Gabriel Fauré's suite Masques et bergamasques made for a light amuse-bouche, four delicious mouthfuls of French whimsy. The suite takes its title from a line in Paul Verlaine's Clair de lune, the same poem which inspired Debussy's Suite bergamasque. The Ouverture bustled in on lithe strings, Niquet not only preferring to split his violins on antiphonal lines, but his double basses too. The Brussels Phil woodwinds offered plenty of character, although the clarinets' hooty tone lacked silk. The Gavotte, launched by Niquet – flamingo-like – from one leg, was driven too hard and there were moments in the Pastorale where the string pizzicatos weren't remotely together in a performance lacking a degree of French polish.
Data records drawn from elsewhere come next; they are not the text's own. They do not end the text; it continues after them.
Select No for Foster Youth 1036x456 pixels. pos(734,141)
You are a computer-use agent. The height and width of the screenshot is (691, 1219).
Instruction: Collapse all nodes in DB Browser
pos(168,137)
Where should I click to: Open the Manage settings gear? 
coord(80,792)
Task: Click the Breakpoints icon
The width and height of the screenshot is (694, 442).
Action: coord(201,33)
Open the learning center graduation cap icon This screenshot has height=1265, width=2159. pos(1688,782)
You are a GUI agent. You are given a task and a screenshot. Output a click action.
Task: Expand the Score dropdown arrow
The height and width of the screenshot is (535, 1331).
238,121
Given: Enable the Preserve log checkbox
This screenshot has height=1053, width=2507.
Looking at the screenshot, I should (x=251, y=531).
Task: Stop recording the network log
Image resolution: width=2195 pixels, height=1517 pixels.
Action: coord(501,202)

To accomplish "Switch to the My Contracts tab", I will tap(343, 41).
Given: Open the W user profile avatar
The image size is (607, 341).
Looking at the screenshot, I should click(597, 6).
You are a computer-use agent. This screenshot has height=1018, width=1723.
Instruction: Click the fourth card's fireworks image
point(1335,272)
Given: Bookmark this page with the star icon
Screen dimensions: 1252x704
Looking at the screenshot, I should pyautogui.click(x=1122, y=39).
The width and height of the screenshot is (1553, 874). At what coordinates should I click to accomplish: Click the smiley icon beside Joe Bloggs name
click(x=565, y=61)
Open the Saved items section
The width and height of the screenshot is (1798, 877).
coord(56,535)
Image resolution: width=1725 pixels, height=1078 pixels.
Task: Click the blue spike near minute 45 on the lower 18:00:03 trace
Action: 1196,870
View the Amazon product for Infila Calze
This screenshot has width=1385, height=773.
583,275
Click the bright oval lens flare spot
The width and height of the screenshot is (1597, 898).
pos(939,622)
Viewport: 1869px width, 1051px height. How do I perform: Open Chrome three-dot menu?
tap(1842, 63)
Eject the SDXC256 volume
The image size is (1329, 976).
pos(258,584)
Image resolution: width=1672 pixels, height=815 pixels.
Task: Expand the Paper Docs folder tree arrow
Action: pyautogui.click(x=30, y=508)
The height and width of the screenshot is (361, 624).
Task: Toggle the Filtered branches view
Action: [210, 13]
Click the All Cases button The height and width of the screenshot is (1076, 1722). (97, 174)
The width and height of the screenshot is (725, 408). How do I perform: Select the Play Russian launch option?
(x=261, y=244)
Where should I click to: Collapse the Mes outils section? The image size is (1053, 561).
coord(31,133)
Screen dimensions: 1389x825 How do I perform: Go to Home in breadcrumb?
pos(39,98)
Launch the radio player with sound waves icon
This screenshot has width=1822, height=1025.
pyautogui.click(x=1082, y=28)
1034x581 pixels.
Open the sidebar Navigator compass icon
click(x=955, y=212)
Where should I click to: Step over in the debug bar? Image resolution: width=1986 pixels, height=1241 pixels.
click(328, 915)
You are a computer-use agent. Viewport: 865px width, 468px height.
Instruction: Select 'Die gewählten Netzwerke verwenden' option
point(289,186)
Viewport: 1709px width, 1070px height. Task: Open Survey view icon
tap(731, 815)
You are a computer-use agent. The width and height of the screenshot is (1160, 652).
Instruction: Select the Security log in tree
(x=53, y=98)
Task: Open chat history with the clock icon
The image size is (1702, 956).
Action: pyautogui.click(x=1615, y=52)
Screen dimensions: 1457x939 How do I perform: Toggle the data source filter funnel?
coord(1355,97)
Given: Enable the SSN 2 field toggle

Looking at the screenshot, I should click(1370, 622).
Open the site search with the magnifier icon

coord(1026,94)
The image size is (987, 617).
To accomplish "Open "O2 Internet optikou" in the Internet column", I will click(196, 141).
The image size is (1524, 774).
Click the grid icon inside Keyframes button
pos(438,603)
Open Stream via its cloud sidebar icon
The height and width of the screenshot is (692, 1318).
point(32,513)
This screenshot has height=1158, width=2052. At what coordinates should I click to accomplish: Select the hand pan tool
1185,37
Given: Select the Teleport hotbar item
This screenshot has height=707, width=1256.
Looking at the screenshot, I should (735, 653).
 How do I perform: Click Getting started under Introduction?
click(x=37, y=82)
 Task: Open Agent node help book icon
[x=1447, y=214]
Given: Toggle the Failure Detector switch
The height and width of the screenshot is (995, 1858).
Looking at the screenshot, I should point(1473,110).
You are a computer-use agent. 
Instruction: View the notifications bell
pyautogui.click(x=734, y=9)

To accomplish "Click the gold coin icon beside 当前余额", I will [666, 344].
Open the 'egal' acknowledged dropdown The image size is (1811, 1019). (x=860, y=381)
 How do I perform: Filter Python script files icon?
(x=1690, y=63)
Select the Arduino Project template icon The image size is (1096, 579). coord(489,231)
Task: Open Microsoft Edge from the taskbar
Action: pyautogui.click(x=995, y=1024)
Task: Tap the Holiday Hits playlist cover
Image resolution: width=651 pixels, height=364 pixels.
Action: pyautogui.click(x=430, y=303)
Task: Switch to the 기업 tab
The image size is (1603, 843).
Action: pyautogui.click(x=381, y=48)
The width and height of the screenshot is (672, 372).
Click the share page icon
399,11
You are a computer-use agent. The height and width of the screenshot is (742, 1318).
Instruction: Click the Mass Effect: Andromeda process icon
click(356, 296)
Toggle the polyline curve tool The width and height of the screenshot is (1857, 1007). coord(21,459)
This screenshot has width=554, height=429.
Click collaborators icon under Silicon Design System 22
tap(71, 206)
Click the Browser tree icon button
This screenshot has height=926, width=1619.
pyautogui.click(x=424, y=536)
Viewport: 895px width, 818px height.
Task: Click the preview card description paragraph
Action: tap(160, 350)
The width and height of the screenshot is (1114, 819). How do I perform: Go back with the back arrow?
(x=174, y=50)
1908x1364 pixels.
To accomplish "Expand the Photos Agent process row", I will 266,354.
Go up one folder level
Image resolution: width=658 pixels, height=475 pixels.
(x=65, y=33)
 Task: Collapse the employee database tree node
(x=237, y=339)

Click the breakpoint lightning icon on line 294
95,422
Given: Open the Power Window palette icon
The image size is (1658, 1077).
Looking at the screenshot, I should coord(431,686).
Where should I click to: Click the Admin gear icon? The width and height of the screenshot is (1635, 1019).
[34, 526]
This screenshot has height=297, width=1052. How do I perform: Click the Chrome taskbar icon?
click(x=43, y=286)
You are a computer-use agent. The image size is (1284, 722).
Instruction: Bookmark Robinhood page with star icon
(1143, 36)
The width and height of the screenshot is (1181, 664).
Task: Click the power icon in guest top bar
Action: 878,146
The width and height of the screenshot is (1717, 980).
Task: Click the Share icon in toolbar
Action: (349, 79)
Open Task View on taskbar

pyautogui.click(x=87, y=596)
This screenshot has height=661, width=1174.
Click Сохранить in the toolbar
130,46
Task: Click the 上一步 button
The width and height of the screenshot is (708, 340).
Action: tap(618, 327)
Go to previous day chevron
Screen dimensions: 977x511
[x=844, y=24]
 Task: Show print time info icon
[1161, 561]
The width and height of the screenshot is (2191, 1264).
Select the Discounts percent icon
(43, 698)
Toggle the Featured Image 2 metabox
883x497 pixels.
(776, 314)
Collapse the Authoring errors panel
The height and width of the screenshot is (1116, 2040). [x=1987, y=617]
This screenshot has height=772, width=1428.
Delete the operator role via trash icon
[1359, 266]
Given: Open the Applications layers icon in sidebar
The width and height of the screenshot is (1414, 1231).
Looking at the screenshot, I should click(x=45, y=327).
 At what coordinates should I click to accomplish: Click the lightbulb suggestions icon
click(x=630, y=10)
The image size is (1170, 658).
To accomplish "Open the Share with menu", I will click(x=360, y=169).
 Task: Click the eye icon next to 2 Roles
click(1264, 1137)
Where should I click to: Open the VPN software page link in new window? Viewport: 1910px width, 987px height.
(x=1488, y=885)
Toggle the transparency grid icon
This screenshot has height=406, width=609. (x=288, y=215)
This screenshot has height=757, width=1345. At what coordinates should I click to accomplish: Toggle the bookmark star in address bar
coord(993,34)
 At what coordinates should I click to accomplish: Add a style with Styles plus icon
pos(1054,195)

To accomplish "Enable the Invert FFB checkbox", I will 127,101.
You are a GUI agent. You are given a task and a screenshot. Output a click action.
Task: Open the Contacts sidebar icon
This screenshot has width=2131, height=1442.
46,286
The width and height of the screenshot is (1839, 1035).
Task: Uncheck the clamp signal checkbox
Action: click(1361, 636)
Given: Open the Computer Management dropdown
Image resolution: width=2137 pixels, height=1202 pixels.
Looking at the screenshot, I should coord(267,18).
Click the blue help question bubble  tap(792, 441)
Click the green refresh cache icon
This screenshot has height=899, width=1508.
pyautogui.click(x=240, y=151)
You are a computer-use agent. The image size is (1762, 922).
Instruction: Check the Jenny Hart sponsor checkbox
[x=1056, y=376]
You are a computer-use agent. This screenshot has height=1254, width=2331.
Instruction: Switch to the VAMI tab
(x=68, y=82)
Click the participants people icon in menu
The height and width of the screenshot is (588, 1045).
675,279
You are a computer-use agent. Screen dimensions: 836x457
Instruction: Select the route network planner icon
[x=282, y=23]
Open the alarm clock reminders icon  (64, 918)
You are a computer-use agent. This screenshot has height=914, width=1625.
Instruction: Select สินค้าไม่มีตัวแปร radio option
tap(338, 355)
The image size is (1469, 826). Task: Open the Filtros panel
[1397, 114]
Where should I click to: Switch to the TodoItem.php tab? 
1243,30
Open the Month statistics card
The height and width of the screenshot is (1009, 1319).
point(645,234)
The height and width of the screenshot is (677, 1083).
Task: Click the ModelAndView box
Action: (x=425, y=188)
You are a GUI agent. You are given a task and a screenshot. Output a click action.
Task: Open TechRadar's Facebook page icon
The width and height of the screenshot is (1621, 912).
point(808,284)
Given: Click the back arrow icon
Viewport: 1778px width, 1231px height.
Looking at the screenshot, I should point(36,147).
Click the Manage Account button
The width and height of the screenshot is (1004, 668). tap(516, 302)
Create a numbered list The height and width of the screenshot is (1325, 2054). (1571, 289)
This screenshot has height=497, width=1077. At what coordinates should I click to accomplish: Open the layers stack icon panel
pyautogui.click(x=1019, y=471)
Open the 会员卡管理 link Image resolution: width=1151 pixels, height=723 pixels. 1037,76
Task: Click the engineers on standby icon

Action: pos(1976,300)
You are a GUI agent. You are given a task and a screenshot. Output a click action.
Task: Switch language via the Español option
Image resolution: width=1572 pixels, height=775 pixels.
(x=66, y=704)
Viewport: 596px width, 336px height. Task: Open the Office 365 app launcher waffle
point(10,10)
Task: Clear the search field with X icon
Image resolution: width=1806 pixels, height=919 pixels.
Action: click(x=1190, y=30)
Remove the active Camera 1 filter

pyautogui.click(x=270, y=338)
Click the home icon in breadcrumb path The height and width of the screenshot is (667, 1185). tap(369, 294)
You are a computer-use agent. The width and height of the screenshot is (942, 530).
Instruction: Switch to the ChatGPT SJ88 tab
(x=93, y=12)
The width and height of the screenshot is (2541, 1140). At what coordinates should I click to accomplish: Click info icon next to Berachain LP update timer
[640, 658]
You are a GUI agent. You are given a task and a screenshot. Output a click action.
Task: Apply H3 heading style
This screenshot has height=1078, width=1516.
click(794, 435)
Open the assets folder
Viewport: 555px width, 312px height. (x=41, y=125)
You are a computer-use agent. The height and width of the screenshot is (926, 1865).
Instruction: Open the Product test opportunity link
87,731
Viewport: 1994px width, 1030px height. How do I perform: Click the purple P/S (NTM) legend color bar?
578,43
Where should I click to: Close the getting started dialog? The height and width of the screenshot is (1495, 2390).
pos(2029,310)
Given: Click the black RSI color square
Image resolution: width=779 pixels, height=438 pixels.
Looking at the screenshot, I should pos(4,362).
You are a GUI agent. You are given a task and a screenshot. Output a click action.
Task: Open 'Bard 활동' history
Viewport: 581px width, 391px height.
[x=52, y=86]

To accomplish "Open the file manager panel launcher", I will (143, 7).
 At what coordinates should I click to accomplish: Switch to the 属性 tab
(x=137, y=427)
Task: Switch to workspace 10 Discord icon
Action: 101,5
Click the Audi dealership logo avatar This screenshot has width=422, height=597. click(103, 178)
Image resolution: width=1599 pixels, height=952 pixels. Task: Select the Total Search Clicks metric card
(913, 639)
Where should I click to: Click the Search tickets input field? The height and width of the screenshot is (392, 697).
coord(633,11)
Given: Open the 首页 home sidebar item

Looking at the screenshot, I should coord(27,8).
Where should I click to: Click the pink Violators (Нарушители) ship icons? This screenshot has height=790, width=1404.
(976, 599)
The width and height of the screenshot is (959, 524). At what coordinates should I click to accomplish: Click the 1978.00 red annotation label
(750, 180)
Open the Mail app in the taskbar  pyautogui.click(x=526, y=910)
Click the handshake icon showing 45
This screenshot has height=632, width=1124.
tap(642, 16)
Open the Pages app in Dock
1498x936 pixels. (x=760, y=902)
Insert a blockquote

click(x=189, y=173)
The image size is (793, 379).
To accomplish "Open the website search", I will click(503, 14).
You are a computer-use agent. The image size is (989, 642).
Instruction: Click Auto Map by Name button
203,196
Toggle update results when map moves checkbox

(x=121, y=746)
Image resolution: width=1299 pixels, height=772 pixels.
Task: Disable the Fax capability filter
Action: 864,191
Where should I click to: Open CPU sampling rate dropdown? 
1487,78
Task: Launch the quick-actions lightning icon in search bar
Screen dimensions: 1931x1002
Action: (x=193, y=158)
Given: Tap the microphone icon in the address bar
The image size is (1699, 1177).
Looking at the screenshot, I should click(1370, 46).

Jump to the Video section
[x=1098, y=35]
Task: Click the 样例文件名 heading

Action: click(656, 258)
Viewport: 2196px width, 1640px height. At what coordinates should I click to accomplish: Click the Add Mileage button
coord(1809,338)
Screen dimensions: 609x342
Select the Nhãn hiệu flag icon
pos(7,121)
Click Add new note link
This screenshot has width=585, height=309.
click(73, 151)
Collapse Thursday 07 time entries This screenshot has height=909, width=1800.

Concertos are often set up as a conflict between solo instrument and orchestra, which can produce exciting tension. Here, soloist and conductor seemed to have conflicting ideas about Schumann's Piano Concerto in A minor, Niquet seeing it as a work full of Classical drive, while Barry Douglas took a more Romantic route, his ruminative playing in the first movement like gently glowing embers onto which Niquet occasionally blew air to kindle the music back to life. Douglas phrased the Intermezzo with poetry and there was punch in the Allegro vivace finale, along with a few wistful rubatos. At times, the string attack was far from unanimous.